La Regia Marina italiana doveva essere fornita di 9 di questi battelli (U-428, U-746, U-747, U-429, U-748, U-430, U-749, U-1161 e U-750, ribattezzati nell'ordine da S1 a S9) che avrebbero composto la Classe S in cambio di 9 battelli italiani stanziati a BETASOM (da riconvertire al trasporto di metalli rari e prodotti preziosi per l'industria bellica da e per l'Estremo Oriente), ma l'Armistizio di Cassibile causò l'annullamento della consegna.
Il tipo VII fu il sommergibile più utilizzato dalla Germania durante la seconda guerra mondiale, in particolar modo nella Battaglia dell'Atlantico, della quale fu assoluto protagonista. La larga maggioranza degli Assi dei sommergibili tedeschi della seconda guerra mondiale ottenne i propri successi su questi battelli. Sebbene le sue ridotte dimensioni ne facessero un battello particolarmente scomodo per qualità della vita a bordo, si rivelò il sommergibile più adatto alla navigazione in Atlantico e fu fin da subito letale per i convogli mercantili alleati, ai quali i cosiddetti "branchi di lupi" (formazioni di U-Boote che sferravano attacchi in simultanea) inflissero enormi perdite. Solitamente i tipo VII sferravano attacchi in notturna in emersione, per poter contare su una maggiore velocità e su una maggiore possibilità di non essere avvistati durante la delicata fase di approccio e durante il lancio dei siluri. Subito dopo l'attacco il sommergibile invertiva la rotta o si immergeva per sfuggire alle unità di scorta nemiche, che non appena ne individuavano la posizione approssimativa iniziavano il lungo rastrellamento con l'utilizzo dell'Asdic e delle bombe di profondità, dando inizio ad un inseguimento che poteva durare giorni interi e che era il peggior incubo di ogni sommergibilista. Non di rado tuttavia i tipo VII effettuavano anche attacchi in immersione da quota periscopica.
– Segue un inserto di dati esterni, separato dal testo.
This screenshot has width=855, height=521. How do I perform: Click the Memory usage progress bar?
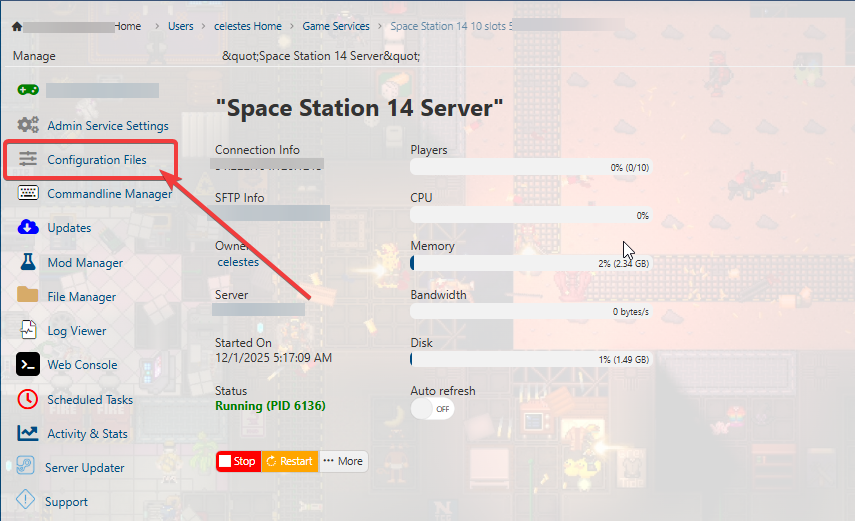[531, 263]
La tattica del "branco di lupi" ideata da Dönitz prevedeva che non appena un sommergibile avvistasse un convoglio informasse immediatamente il BDU (il comando della flotta sottomarina) rivelandone la posizione. Il BDU dava poi ordine a tutti i sommergibili presenti nella zona di confluire in un determinato punto dal quale il branco iniziava l'inseguimento. L'attacco avveniva in simultanea, solitamente dopo aver seguito il convoglio per diverse ore (in attesa dell'oscurità) con i diversi sommergibili che puntavano a diverse navi del convoglio.
Questa tattica si rivelò fin da subito molto efficace ma fu più volte limitata dalla quantità di sommergibili operativi in Atlantico e dalle sempre più efficaci misure antisommergibile adottate dagli alleati, che vennero modificate e migliorate svariate volte nel corso della guerra.
Nell'evolversi del conflitto in Atlantico, il peggior avversario di ogni U-Boot si rivelò l'aereo: la Germania infatti non riuscì mai ad esercitare un controllo degli spazi aerei anche solo parziale sui mari interessati dal conflitto, mentre gli alleati anno dopo anno intensificarono sempre di più la loro copertura aerea antisommergibile, equipaggiando bombardieri a lungo raggio con bombe di profondità e impianti radar e utilizzando oltre alle basi inglesi anche basi in Islanda e Groenlandia. Già a metà del 1943 per qualunque sommergibile tedesco era proibitivo pensare di navigare in emersione negli orari diurni, anche solo per poche ore.
Tipo VII-B
La variante originale del Tipo VII aveva un tubo di lancio posteriore che era montato esternamente. Questa soluzione fu poi corretta nel Tipo VII-B, che era dotato di una camera di lancio di poppa e dello spazio per una ricarica per il singolo tubo di lancio poppiero. Il Tipo VII-B era anche equipaggiato con dei compartimenti stagni sul ponte superiore che erano utilizzati per riporre ricariche siluro addizionali. Il Tipo VII-B era anche dotato di autonomia addizionale e più velocità rispetto alla variante originale, permettendo di inoltrarsi più all'interno dell'Oceano Atlantico. Varato la prima volta nel 1938.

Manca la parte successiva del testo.